Las medidas «urgentísimas» del Artículo 158 del Código Civil
El artículo 158 CC es la cláusula de cierre del sistema de protección de menores. Faculta al juez para dictar, de oficio o a instancia de parte o del Ministerio Fiscal, cualquier medida necesaria para apartar al menor de un peligro inminente o evitarle perjuicios en su entorno familiar. Ante la sospecha fundada o la prueba analítica de administración de psicofármacos, el juzgado de familia puede adoptar de forma cautelar y, en casos de extrema urgencia, inaudita parte (sin oír al progenitor infractor inicialmente):
- La suspensión o restricción drástica del régimen de visitas y comunicaciones con el progenitor sospechoso.
- La atribución de la guarda y custodia exclusiva al otro progenitor o, en su defecto, a la entidad pública de protección.
- El sometimiento de las visitas a un régimen tutelado en un Punto de Encuentro Familiar con supervisión de técnicos que garanticen la integridad física del niño.
- La prohibición de administración de cualquier fármaco por parte del progenitor no custodio sin autorización expresa del custodio y bajo prescripción médica verificable.
La privación de la patria potestad (Art. 170 CC)
La sanción civil definitiva es la privación de la patria potestad, que el artículo 170 del Código Civil permite cuando se acredite un incumplimiento grave y reiterado de los deberes inherentes a la misma, o tras una sentencia penal firme que así lo determine como pena accesoria. Administrar benzodiacepinas a un hijo para anular su voluntad o por conveniencia personal se considera una dejación absoluta del deber de velar por su salud y formación integral. Esta medida tiene un carácter protector y no meramente punitivo; busca evitar que el progenitor que ha instrumentalizado farmacológicamente al menor siga teniendo capacidad de decisión sobre su vida, salud e integridad.
Estrategia procesal coordinada: Vía penal vs. Vía civil
La complejidad del suministro de benzodiacepinas exige una estrategia procesal dual. La vía penal es esencial para obtener una prueba pericial forense indubitada a través del Instituto de Medicina Legal, lo cual servirá de base tanto para el castigo del delito de lesiones como para la acreditación del riesgo en la vía civil. La denuncia debe interponerse preferentemente ante unidades policiales especializadas como la Policía Nacional (UFAM), solicitando de inmediato la práctica de analíticas de contraste para evitar la desaparición de los restos químicos en sangre y orina.
Simultáneamente, la vía civil a través del procedimiento de medidas urgentes del artículo 158 CC permite una respuesta más ágil que los tiempos del proceso penal, logrando el cese inmediato de las visitas antes de que pueda producirse una nueva administración de fármacos.

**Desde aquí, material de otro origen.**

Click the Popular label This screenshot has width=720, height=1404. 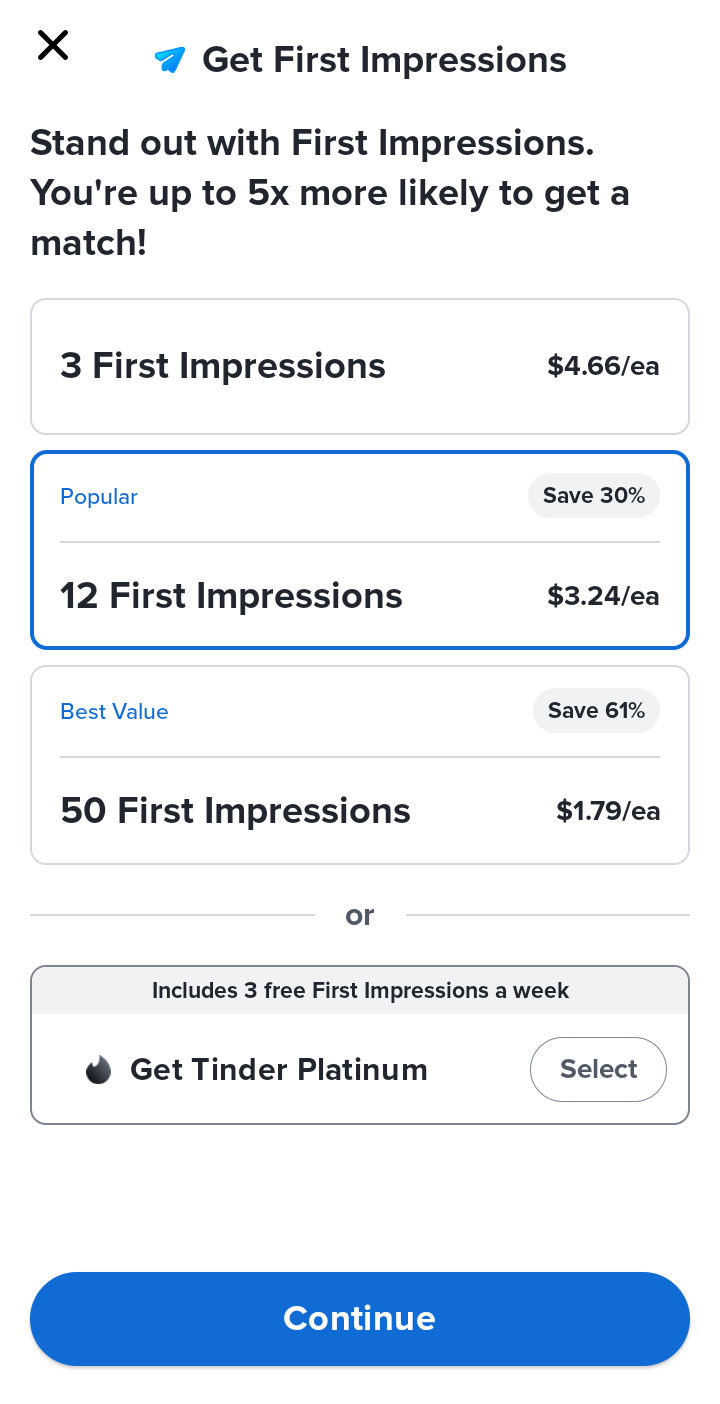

Es fundamental recordar que, conforme a la Ley de Autonomía del Paciente y la doctrina sobre patria potestad compartida, las decisiones sobre tratamientos de salud mental son actos extraordinarios que requieren el consentimiento de ambos progenitores. El suministro unilateral de psicofármacos no prescritos vulnera flagrantemente este régimen, lo que unido a la puesta en peligro objetiva validada por la Sentencia 826/2023 del Tribunal Supremo, proporciona una base jurídica sólida para la remoción de la custodia y la autoridad familiar, salvaguardando así la integridad psicofísica de los menores en el sistema legal español.